Intro to Data Science with Metis

Data Science, Documentation, Learning, Python

While searching through Meetup.com, I stumbled upon a free “One Day at Bootcamp” sponsored by Metis.   Since I am unfamiliar with data science and love any opportunity to learn something new, I signed up.  Within minutes, I had a welcome email from Metis letting me know of the things I should expect to learn in their class.  A few days later, I received a follow-up email reminding me that I should download Python 3 and Anaconda, if I didn’t already have it.  The correspondences that were sent from Metis were easy to follow and I found myself with the proper tools for the task ahead.

The day of the bootcamp, I wandered into the room and was greeted by a friendly person.  We started a bit late because of technical difficulties, but the teacher Roberto Reif, gave thorough explanations.  This class would have been accessible to a person of any skill level.  Throughout the course, Roberto was receptive to questions and interacted with the students.  We opened the Jupyter notebooks that were provided by Metis and began to work.  From what I understand, Jupyter notebook is a powerful prototyping tool.  It looks like a standard webpage or markdown file intermingled with mini-terminals for executing code.

First, we started with an intro to Python.  I haven’t written in Python code very much so I appreciated the intro.  We went through data types, indexing, loops, and functions.  I find it funny that Python has a data structure called a dictionary which is analogous to a Ruby hash.  Some new things I learned about were tuples and sets.  In Python, white space is extremely important.  I have been used to languages that call for an ‘end’ to a loop or function.  Python uses white space to mark which parts are or are not included in the function.  Apparently, the Python documentation isn’t very helpful due to it being open sourced, but there are some powerful modules available that I’d like to take some more time to research.

After the intro, we made our way to the next notebook on linear regression.  Linear regression is a tool to help us find trends in data.  Roberto showed us how to interact with data and make mock data with gaussian noise.  He said that what we were doing in this segment would be familiar to someone who uses MATLAB.

The Scikit learn api was the next subject that we looked at.  I will summarize Scikit by quoting the notebook.  “Basically, it’s an extraordinarily convenient way to start into machine learning and data mining.”  We use the SkLearn Api with three(ish) steps.

  1. Import and initialize the regression from SkLearn

2. Call the fit function of the module (learn from the data)

3. Predict/transform the data (predict outcome)

As an example of this model, we could see a prediction of which handwritten numbers were which numerical digits.  The results were surprisingly accurate.

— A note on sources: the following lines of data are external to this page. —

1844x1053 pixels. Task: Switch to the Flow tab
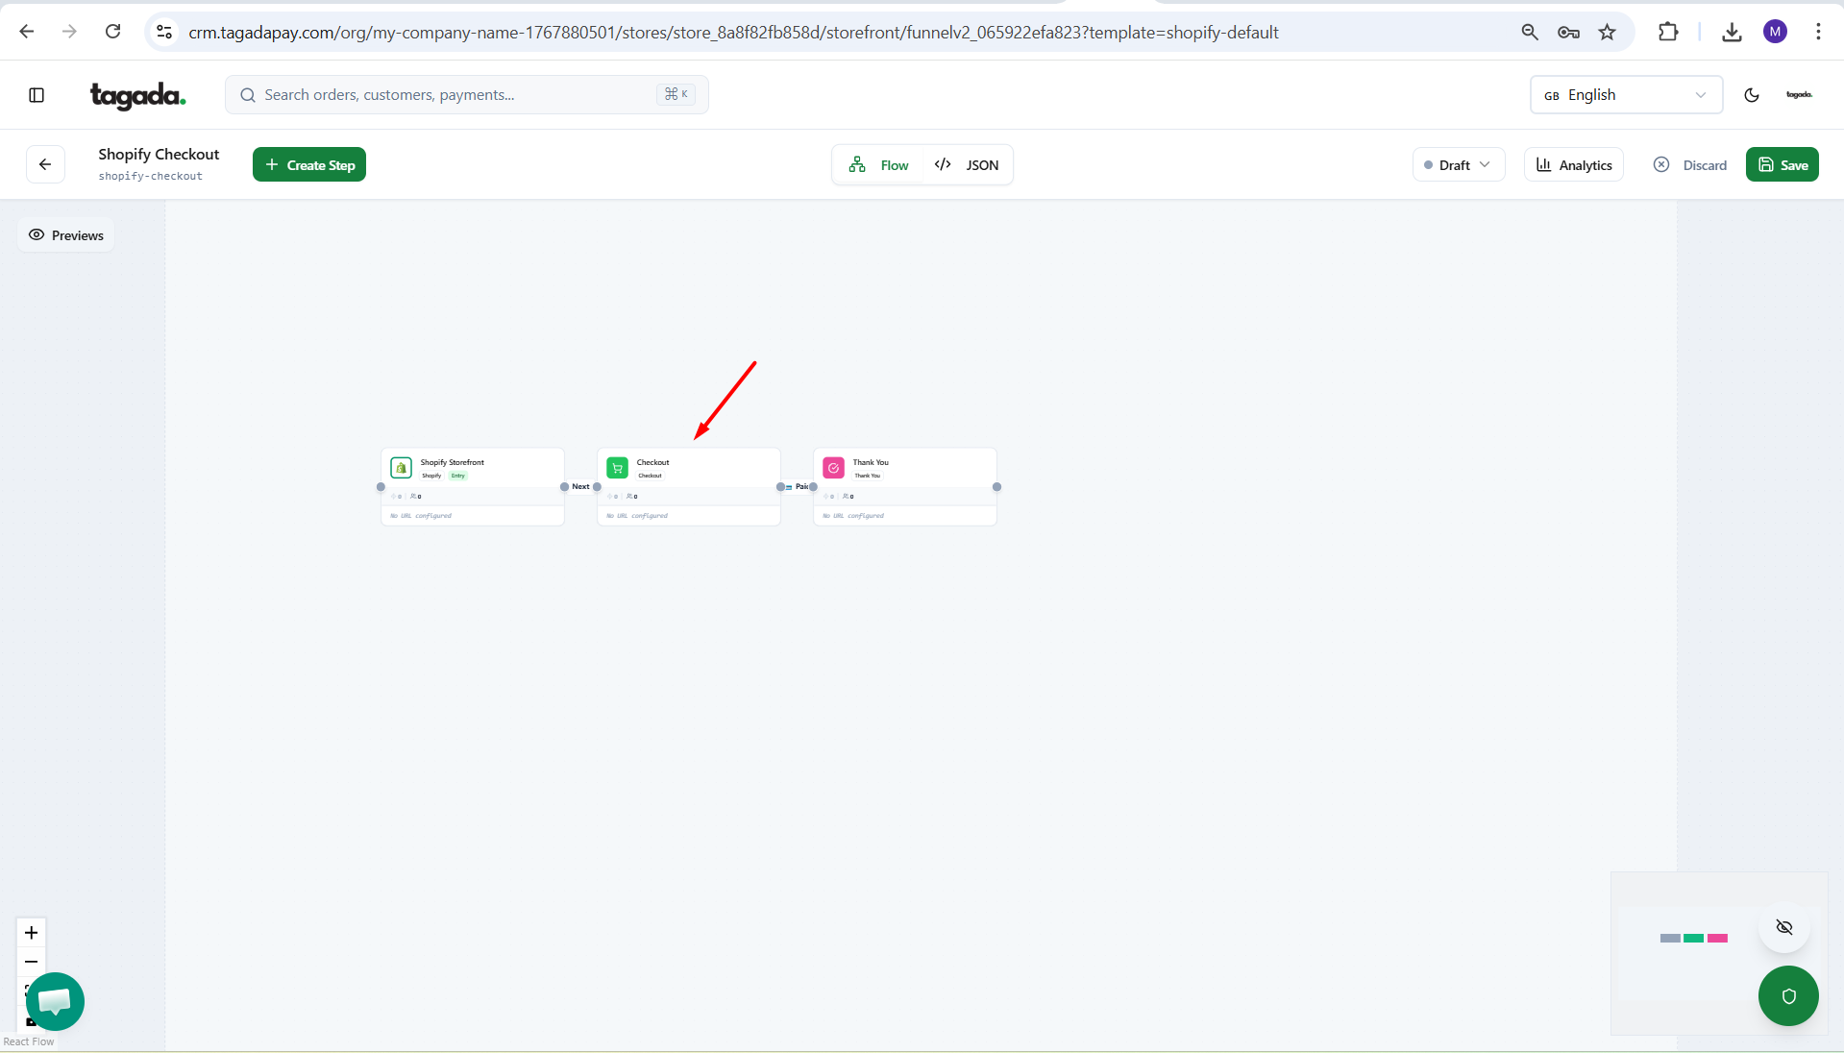[878, 165]
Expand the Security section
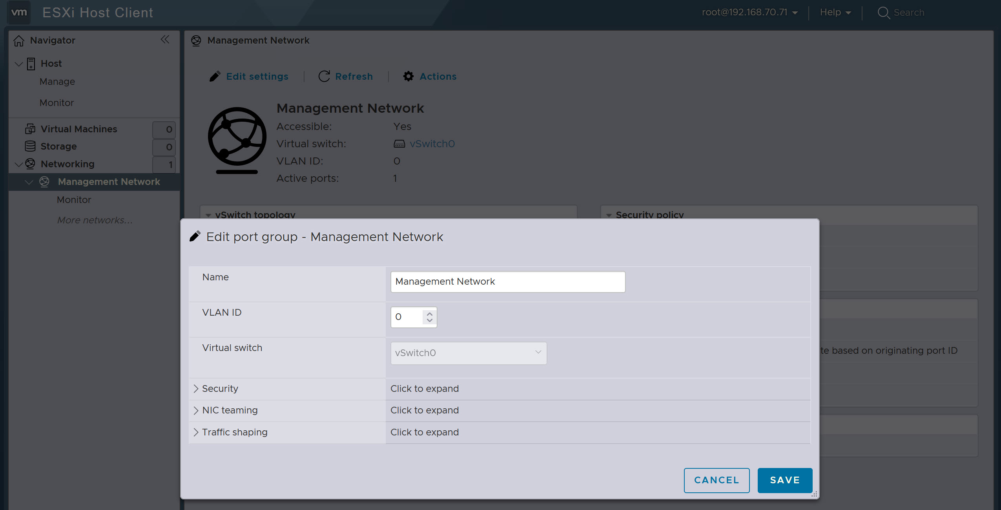Screen dimensions: 1001x510 click(x=219, y=388)
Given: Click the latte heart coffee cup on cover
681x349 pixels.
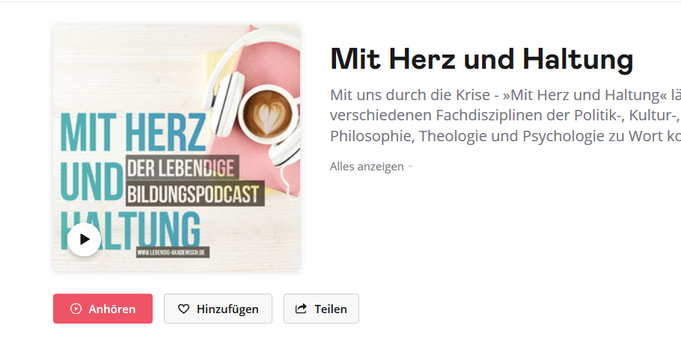Looking at the screenshot, I should pos(267,112).
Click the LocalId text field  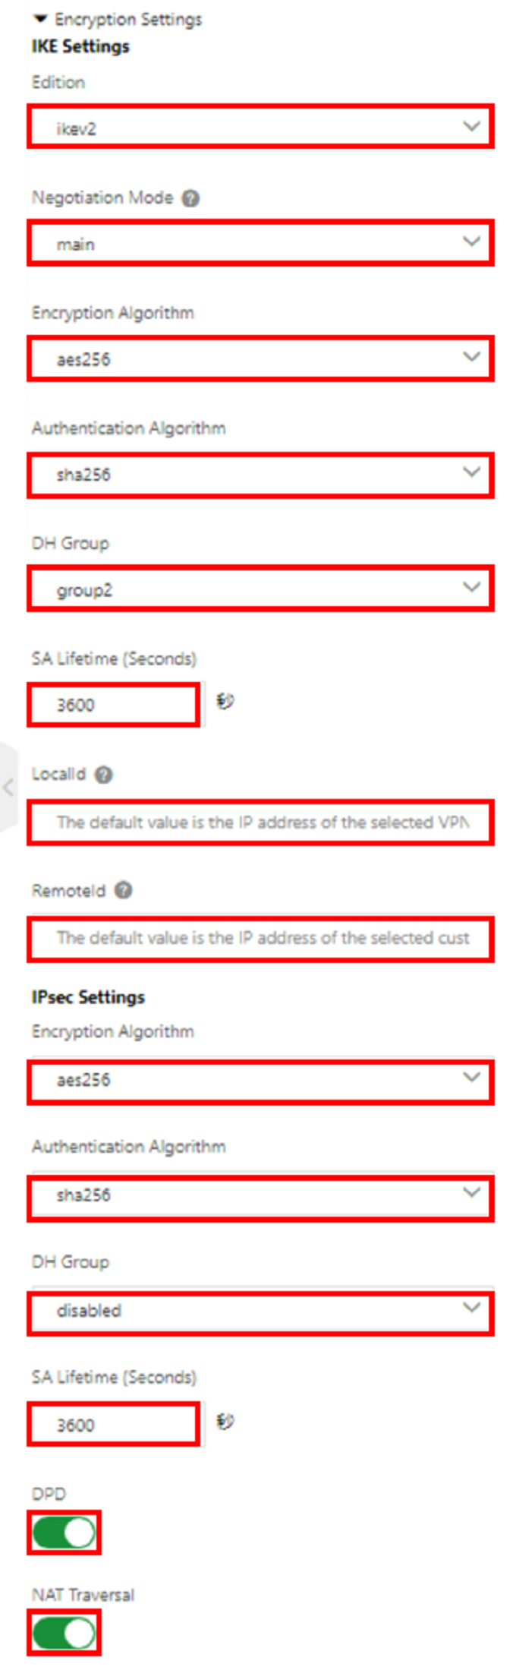pos(260,822)
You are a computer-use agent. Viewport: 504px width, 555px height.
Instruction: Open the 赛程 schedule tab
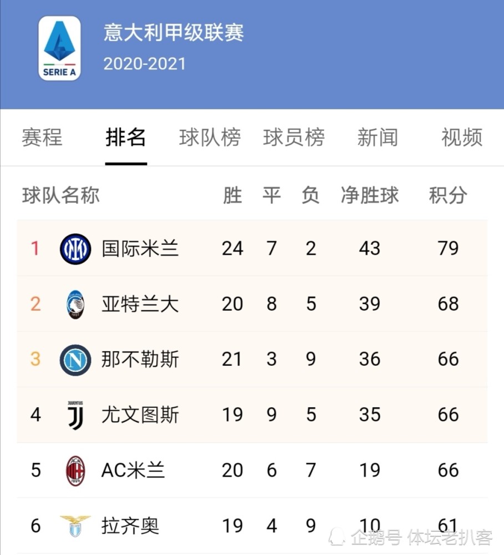coord(42,137)
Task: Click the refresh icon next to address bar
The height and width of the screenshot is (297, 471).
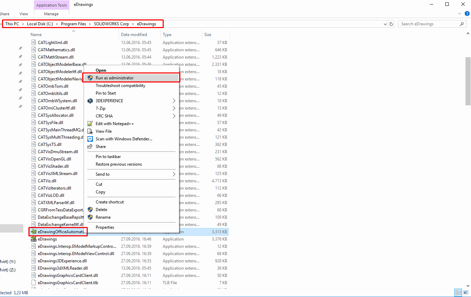Action: [391, 24]
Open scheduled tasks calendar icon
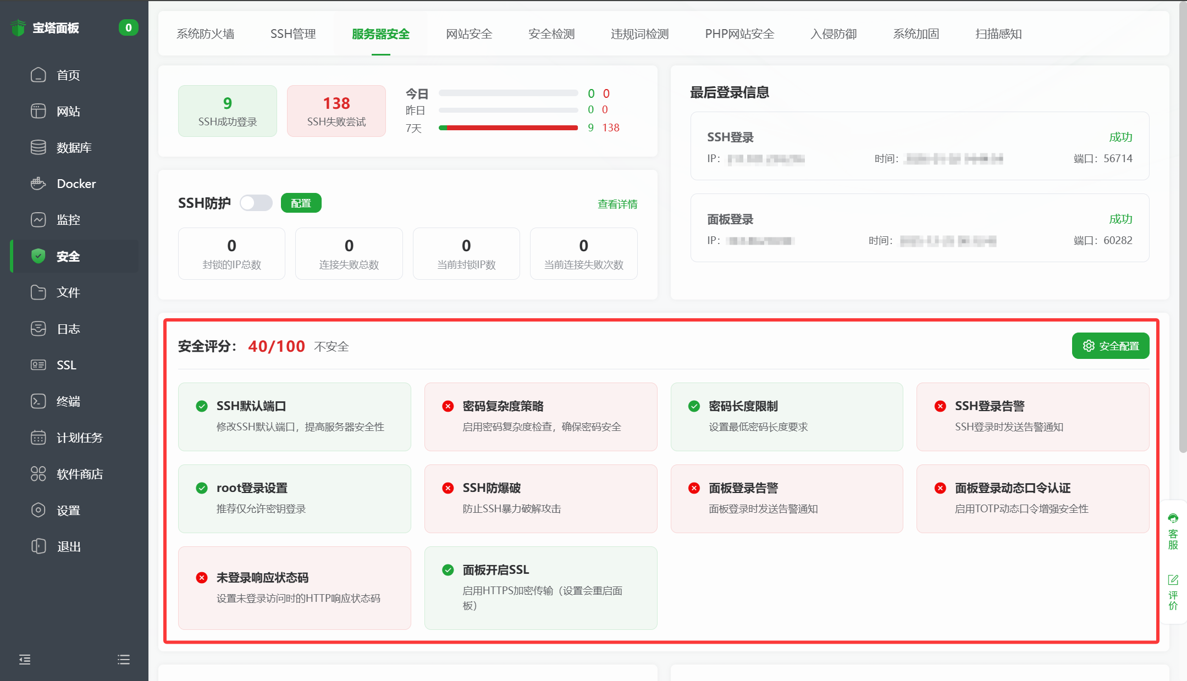The height and width of the screenshot is (681, 1187). [x=38, y=438]
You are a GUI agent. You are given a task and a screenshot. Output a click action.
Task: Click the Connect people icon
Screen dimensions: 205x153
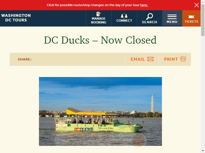tap(124, 16)
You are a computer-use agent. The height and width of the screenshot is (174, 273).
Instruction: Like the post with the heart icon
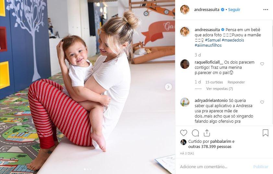pyautogui.click(x=184, y=133)
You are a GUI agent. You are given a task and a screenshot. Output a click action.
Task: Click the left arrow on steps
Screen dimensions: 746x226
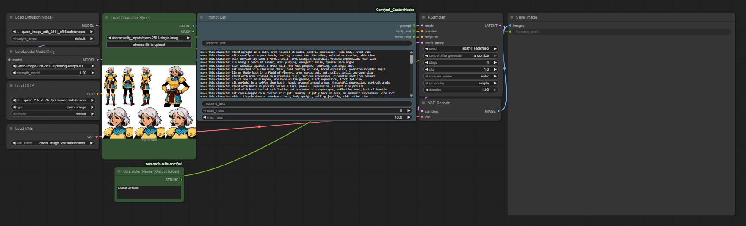click(x=427, y=62)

Our final segment of the day was case study with Scikit learn and Pandas.  Pandas is a module for Python that helps you handle lots of data.  Our first example had us manipulate data from a CSV of weather and use Pandas to learn about our data.  In addition to data manipulation, we were able to visualize the data in a way that elucidated trends.  For the icing on the cake, we  built regression models in scikit-learn for housing in Ames, IA.  This was an excellent example because anyone could see how this model could be useful for predicting values.

Overall, I would say that my experience with Metis was fantastic and I learned a lot that day.  The staff was extremely helpful and I enjoyed the passion that everyone had for data science.  I would definitely attend another event at Metis.